The Incident#
Recently, some of our EKS worker nodes suddenly became unresponsive. When I was checking on the EC2 console, the status check showed “Insufficient Data”.
According to past experience, when underlying hardware somehow got impaired, we will get notifications. However, without much useful information this time, I only did some quick investigation and then had to manually terminate these instances.
From EC2 perspective, what I noticed were:
- EC2 instances stopped publishing metrics like CPU utilization, network out after 14:26.
StatusCheckFailed_Instance
andStatusCheckFailed
became 1 (from 0) at 14:34.StatusCheckFailed_System
became 1 (from 0) at 14:36.
From Kubernetes perspective:
$ k get no -o wide
showed these nodes are not ready.- I described the node via
$ k describe node <NODE_NAME>
, but the events were empty. What I forgot to do here is to check the exact reason why these nodes were marked as not ready. - For the pods on these nodes, they were marked as
Terminating
. It’s possibly because kubelet stopped reporting. And, there were no events either when I described these pods.
After getting answers from AWS’ support engineer, this incident was indeed caused by the underlying hardware. For rare occasions like this, they were not able to notify customers in advance.
One thing that most people agree is everything breaks. It’s not the first time I encountered underlying hardware issue that causes instances unable to work.

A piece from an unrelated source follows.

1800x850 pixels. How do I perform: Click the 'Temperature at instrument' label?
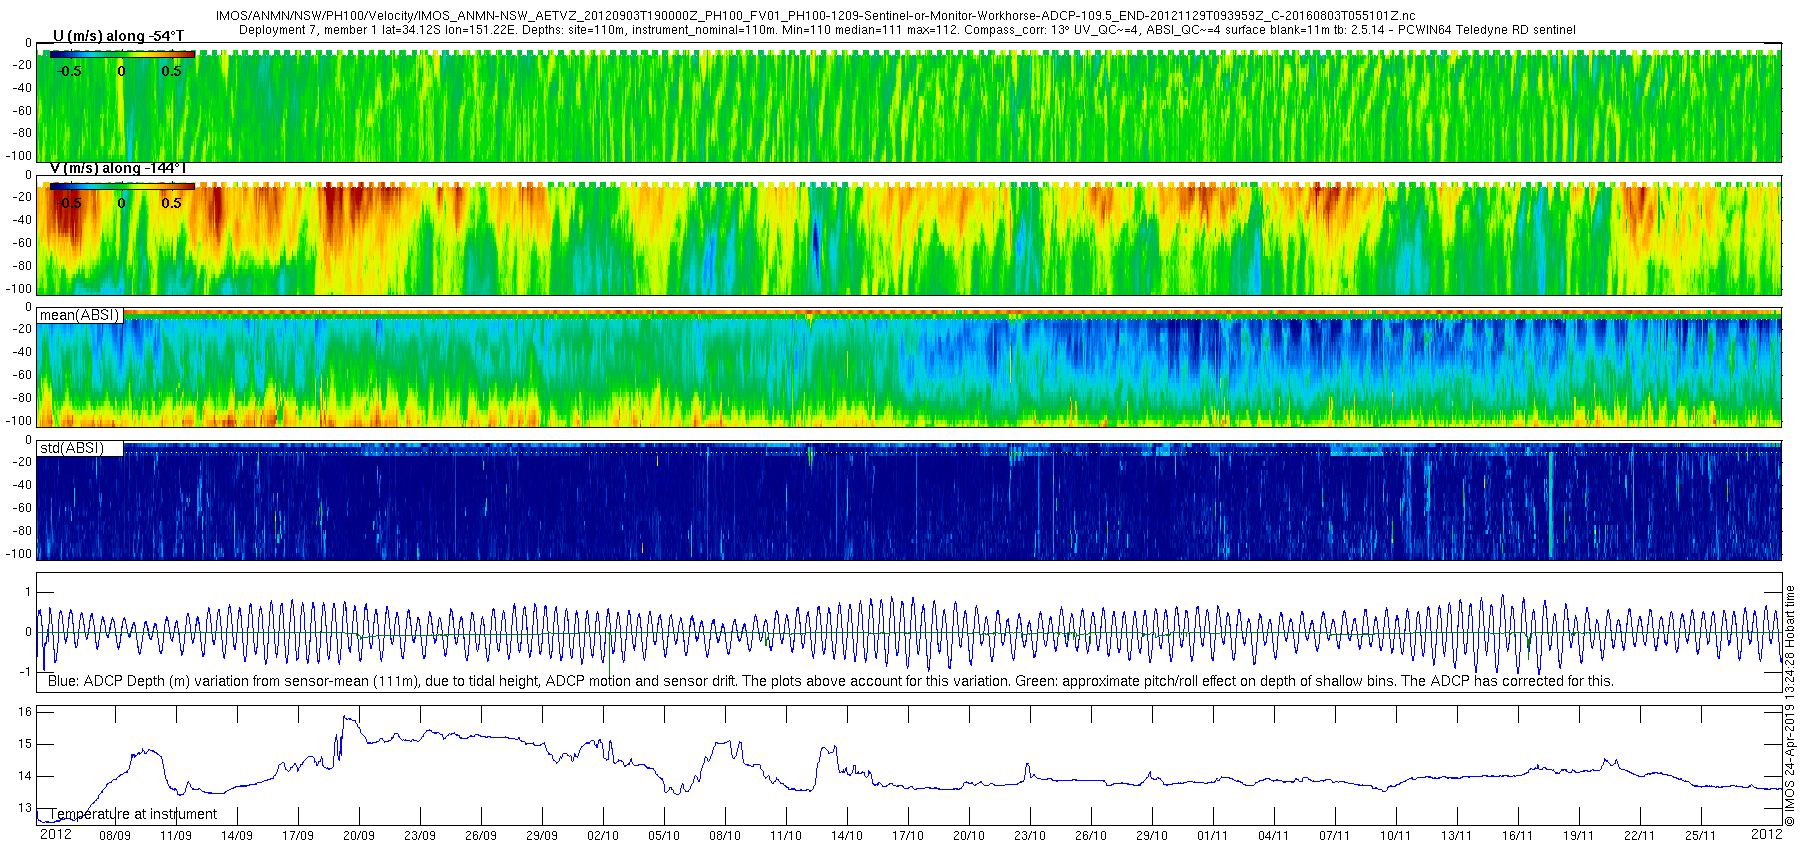pos(133,814)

However, I didn’t create status check alarms for some workloads. And it’s a really bad idea.
Before We Start#
There are some caveats we need to know about:
- There is a huge gap between the time that EC2 stopped publishing data (14:26), and the time status check metric reflects the situation (14:34). It’s very likely that instances were already dead before 14:26.
StatusCheckFailed
becomes 1 when eitherStatusCheckFailed_Instance
orStatusCheckFailed_System
failed.- If you want to recover this unresponsive instance, you can only use
StatusCheckFailed_System
for the alarm. But again, in this incident,StatusCheckFailed_System
metric became non-zero two minutes afterStatusCheckFailed_Instance
. For instances like EKS worker nodes, they’re just not worth preserving and can be thrown away when you can just use a fresh one.

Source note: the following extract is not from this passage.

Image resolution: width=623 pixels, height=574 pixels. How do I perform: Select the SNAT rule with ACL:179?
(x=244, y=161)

Automatically Recover Instances with CloudWatch Events and Lambda#
In this post, we will leverage Serverless Framework
, CloudWatch Events
, and Lambda
to recover unresponsive instances created by a limited set of auto scaling groups.
It’s also possible to create alarms for every single EC2 instance or instances created by all the auto scaling groups. But you need to consider the cost and the necessity.
This CloudWatch Events/Lambda combination is straightforward. It only:
- Create an alarm when an instance of certain auto scaling groups is launched.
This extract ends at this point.